続いては、これまでディスプレイの中に閉じ込められていたデジタル世界の情報を、さまざまな方法で「実体化」し、現実世界と融合させようという研究についての発表をご紹介する。
こうした「実体化」の研究は、ウェアラブルデバイスやIoTの先を示しているように感じられた。それをCGの学会であるSIGGRAPHが推進しているという点も興味深い。E-TECHの展示では、次の3つが印象的だった。
360度どこからでも立体的に見える映像を、何もないテーブル上に表示する装置が、情報通信研究機構が開発した「fVisiOn」である。5cmほどの3Dキャラクターが、反対側に回り込んでも裸眼で立体的に見えることに驚いた。
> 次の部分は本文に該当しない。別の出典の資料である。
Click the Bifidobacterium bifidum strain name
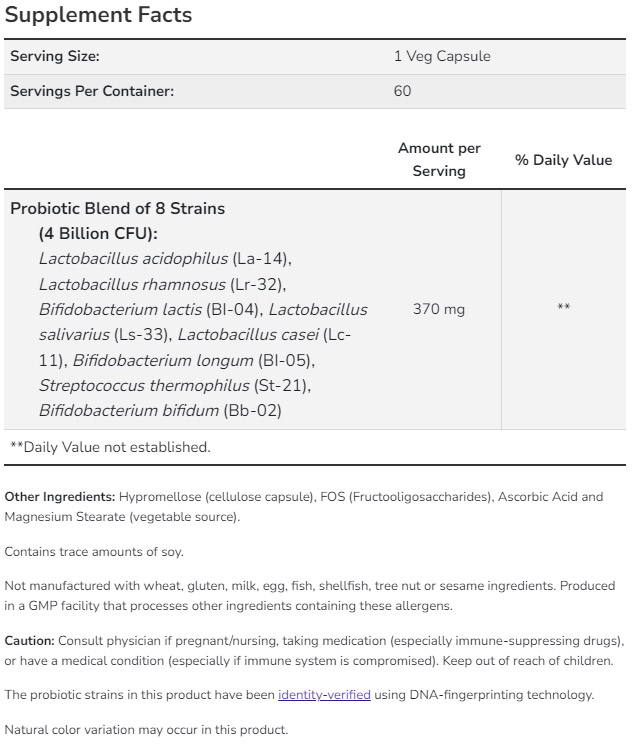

テーブル内部を見せてもらったところ、200台のプロジェクターアレイとすり鉢状のアクリルレンズがコンパクトに収まっていた。Unityのアセットも用意されているので、3Dデータアセットを持っている人ならば、すぐにこの装置に対応したコンテンツを開発できるだろう。
香港大学が開発したこの装置は、小型の霧発生器をマトリクス状に配置したテーブルの上に、霧を発生させて映像を投影する。
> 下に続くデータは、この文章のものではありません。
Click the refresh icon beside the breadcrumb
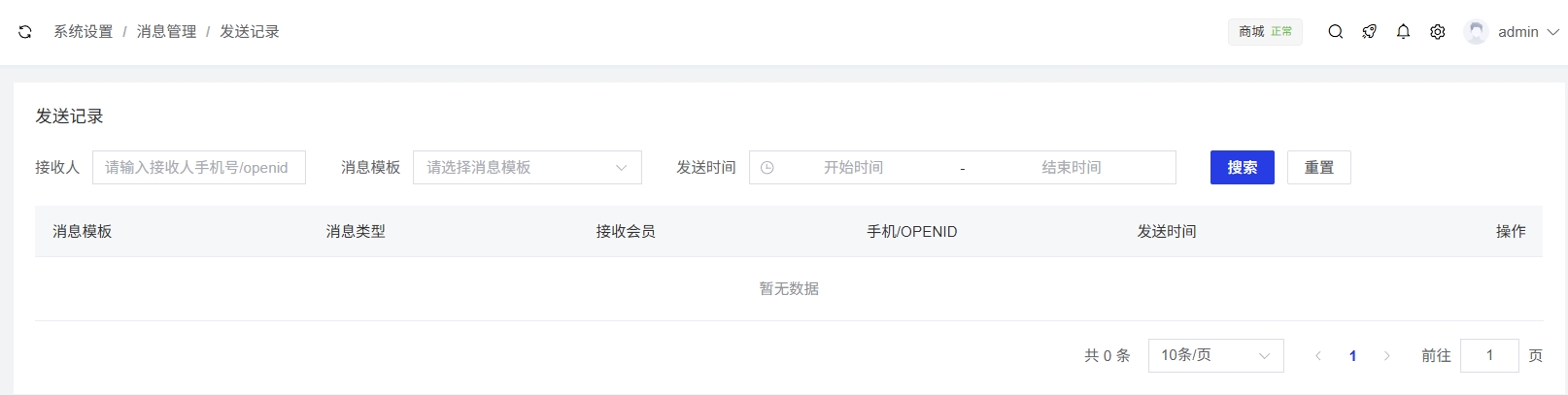(x=25, y=32)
「フォグスクリーン」を使ったプロジェクションのシステムはこれまでにもあったが、必要な部分にだけ霧を発生させることで何もない空間上に描いた文字や絵があたかも“浮いている”ように見える点が、ユーザーにとって面白い体験になっている。
曇ったガラスや鏡に落書きをした経験は誰にでもあると思うが、大阪大学が制作した「Ketsuro-Graffiti」は、そんな経験を呼び起こさせるデバイスである。
鏡の裏面にペルチェ素子をタイル状に取り付け、電流を加えた部分を結露させることで、10×10のドットマトリクスディスプレイとして利用する。古き良き思い出を、テクノロジで新しい体験としてよみがえらせる良い事例だと思う。
「fVisiOn」は、E-TECHの「Best Demo Award As Voted By Committee(委員会選出賞)」に、「Ketsuro-Graffiti」は「Best Demo Award As Voted By Audience(体験者選出賞)」にそれぞれ選ばれている。
SIGGRAPH ASIA 3日目に実施されたMITメディアラボ石井裕教授の講演タイトルは、“Post Pixels: Beyond Tangible Bits, Towards Radical Atoms”であった。長い間、コンピュータのインターフェースの主役であったディスプレイが、その役目を終える時期が近づきつつある。
今年のEmerging Technologiesは、そんな「ポストディスプレイ時代」がどういうものなのか、いち早く体験する機会となった。今回のレポートが、読者の皆さんにとってその“少し先の未来”を覗く体験になればと思う。